Holefeild in Kelso is ment to be good. Never been personally but has been recommended to me by a few friends who have been.


----------



## MotherOfChickens (16 October 2015)

Ian Stark is building one but don't know when its planned to be finished.


----------



## Jnhuk (17 November 2015)

XC schooling venues are limited esp if you limiting yourself to the borders. The ones across the south/central of Scotland that I have been to are:

Holefield, Kelso  - permanent XC fences usually on perimeter of field track with three height options. They also have a decent water.
Edderston, Peebles - XC fences over farmland, usually open all year (!!), course has been recently has some much needed TLC several height options at end fence but fences tend to be more old style XC/hunter trial fences than BE. Lots of little things up to approx 90/1m. Water splash. Great hill for fittening work
Craigbeck, Moffat - brilliant course but not sure since new owners if able to be hired anymore. Mainly BE90 - Nov with some smaller logs but not the place I would go to for a first outing.
Smeaton, East Linton - many XC fences built near the garden centre. Lots of logs and various other well built fences. No water though. I tend to go here with youngsters or for a school after the winter. Usually opens March/April depending on ground/weather
Greenfields, Drumclog - good selection of BE type fences with variety of heights up from small to BE100/Nov
Strathearn, Methven nr Perth - great training venue, great fences of all heights but one of the best venues for the bigger fences
Foresterseat, Glenfarg - great selection of all types of fences but course in only open at limited times per year

I am hoping that ISEC and RockRose will provide XC schooling in the future.
Edinburgh Equestrian Centre has stopped XC hires. I suspect due to the fact they has a lot of portables which the issues with securing the fences properly stopped them.
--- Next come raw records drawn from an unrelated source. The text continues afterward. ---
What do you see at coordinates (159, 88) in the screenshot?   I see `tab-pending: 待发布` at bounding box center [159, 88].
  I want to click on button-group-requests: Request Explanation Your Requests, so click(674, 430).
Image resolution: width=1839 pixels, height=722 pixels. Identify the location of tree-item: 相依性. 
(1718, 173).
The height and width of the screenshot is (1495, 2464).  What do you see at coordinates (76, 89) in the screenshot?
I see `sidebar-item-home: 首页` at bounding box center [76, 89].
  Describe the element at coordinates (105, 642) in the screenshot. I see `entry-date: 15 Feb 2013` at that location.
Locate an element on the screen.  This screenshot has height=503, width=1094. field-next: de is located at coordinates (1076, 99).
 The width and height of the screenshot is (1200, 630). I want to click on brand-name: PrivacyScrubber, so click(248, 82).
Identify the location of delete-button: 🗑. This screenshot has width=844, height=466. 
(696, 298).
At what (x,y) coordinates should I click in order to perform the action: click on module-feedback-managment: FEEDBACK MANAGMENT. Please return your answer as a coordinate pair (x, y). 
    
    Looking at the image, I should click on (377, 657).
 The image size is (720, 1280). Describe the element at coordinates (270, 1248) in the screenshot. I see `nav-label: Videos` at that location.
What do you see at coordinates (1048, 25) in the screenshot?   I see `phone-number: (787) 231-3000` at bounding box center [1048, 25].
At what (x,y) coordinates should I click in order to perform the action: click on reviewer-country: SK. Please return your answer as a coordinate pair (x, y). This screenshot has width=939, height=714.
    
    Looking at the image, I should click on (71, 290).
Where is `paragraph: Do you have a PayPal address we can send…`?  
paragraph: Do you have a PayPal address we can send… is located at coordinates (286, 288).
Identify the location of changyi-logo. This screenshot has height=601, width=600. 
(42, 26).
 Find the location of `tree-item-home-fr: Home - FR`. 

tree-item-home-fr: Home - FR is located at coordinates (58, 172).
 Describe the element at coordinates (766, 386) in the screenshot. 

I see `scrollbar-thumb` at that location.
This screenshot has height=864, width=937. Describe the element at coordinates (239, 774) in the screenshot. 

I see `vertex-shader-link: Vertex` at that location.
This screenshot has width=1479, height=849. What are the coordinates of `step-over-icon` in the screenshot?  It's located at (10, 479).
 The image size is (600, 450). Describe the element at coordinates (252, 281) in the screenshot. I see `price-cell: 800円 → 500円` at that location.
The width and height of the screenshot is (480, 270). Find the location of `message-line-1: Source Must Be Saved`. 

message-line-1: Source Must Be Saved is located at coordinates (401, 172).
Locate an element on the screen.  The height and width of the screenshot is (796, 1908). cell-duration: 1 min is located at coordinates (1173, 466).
There were a few fixed fences which I used to go down and play over but their website no longer gives your that option

Sometimes you can have schooling days round Hunt XC course after an event eg Duns and keep an eye out for PC events in dumfriesshire like places at Raehills

Ones that I haven't been to
Lindores, Fife - really wish to go there as looks really good! 
Livery yard (who names escapes me) near Strathaven with some XC fences
Ecosse EquiX now called Avonside XC, north lanakshire


----------



## Jnhuk (17 November 2015)

Also possible remembering Timpdendean may have some XC fences towards Jedburgh as been BE training there although only have been there a few years ago when area RC SJ was held there.


----------